*** Given entries ***

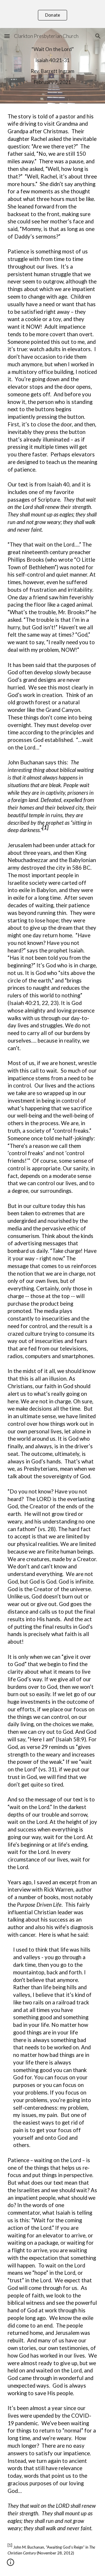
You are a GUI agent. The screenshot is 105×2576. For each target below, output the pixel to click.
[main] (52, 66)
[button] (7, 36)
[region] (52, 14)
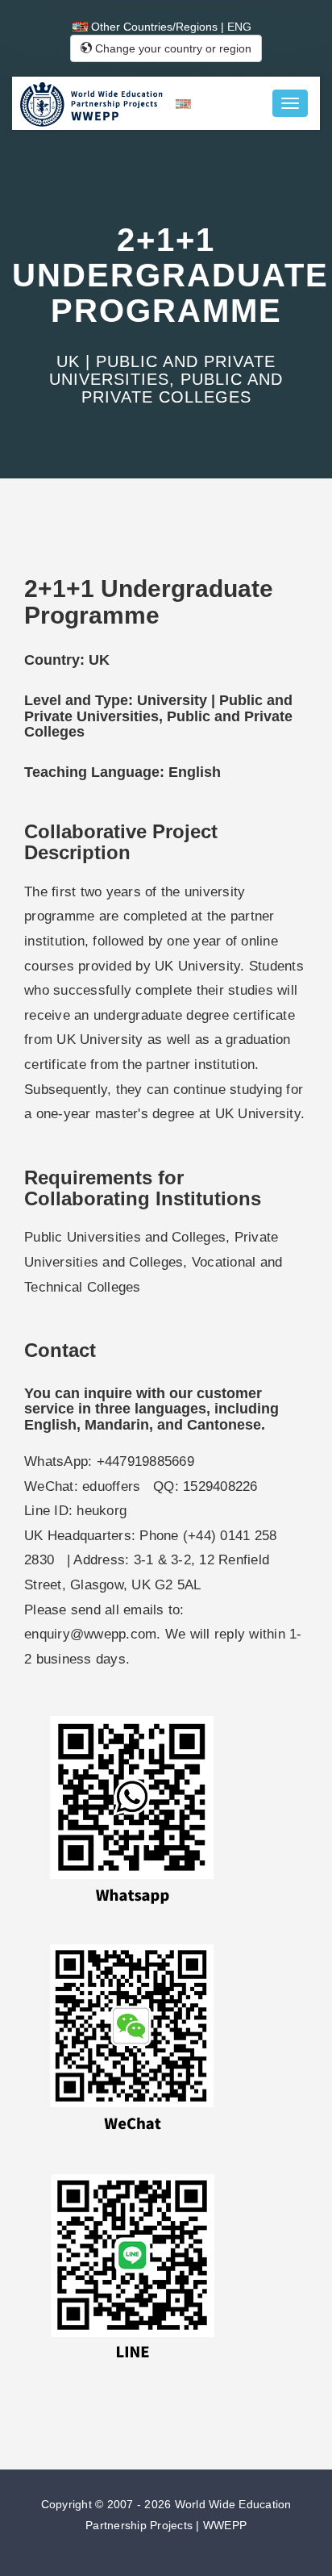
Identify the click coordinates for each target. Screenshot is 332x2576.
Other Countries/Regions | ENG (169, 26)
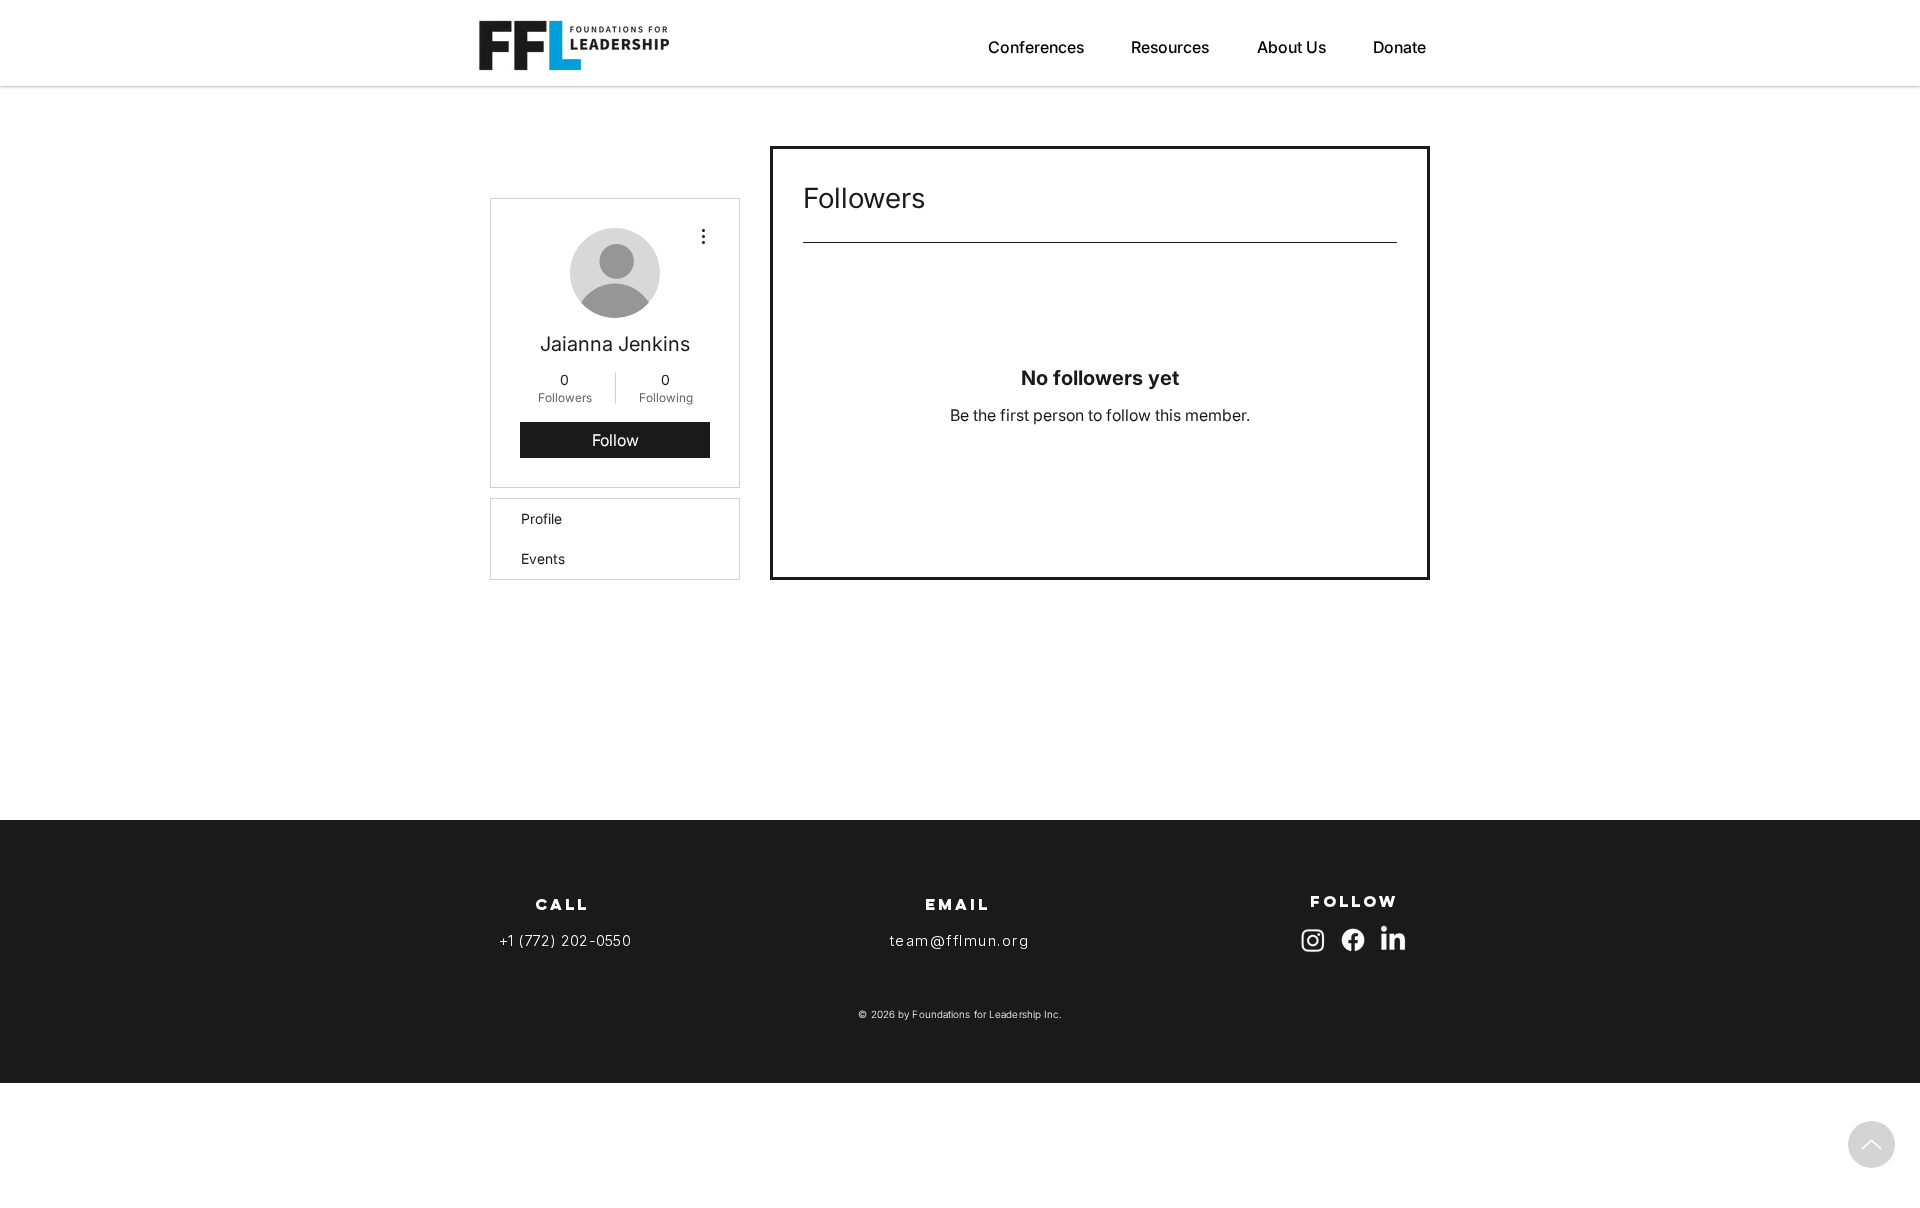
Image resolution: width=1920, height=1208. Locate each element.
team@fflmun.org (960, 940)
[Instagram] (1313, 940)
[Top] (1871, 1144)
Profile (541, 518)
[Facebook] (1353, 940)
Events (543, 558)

*** End of Given entries ***

- Exercise description
Set the lines above down again, word for word, from the first through the one containing "Other Countries/Regions | ENG (169, 26)"; pictures excluded.

- Expected output
You are a GUI agent. The screenshot is 105×2576. For each target below, output the pixel to click.
[main] (52, 66)
[button] (7, 36)
[region] (52, 14)
Identify the click coordinates for each target. Screenshot is 332x2576.
Other Countries/Regions | ENG (169, 26)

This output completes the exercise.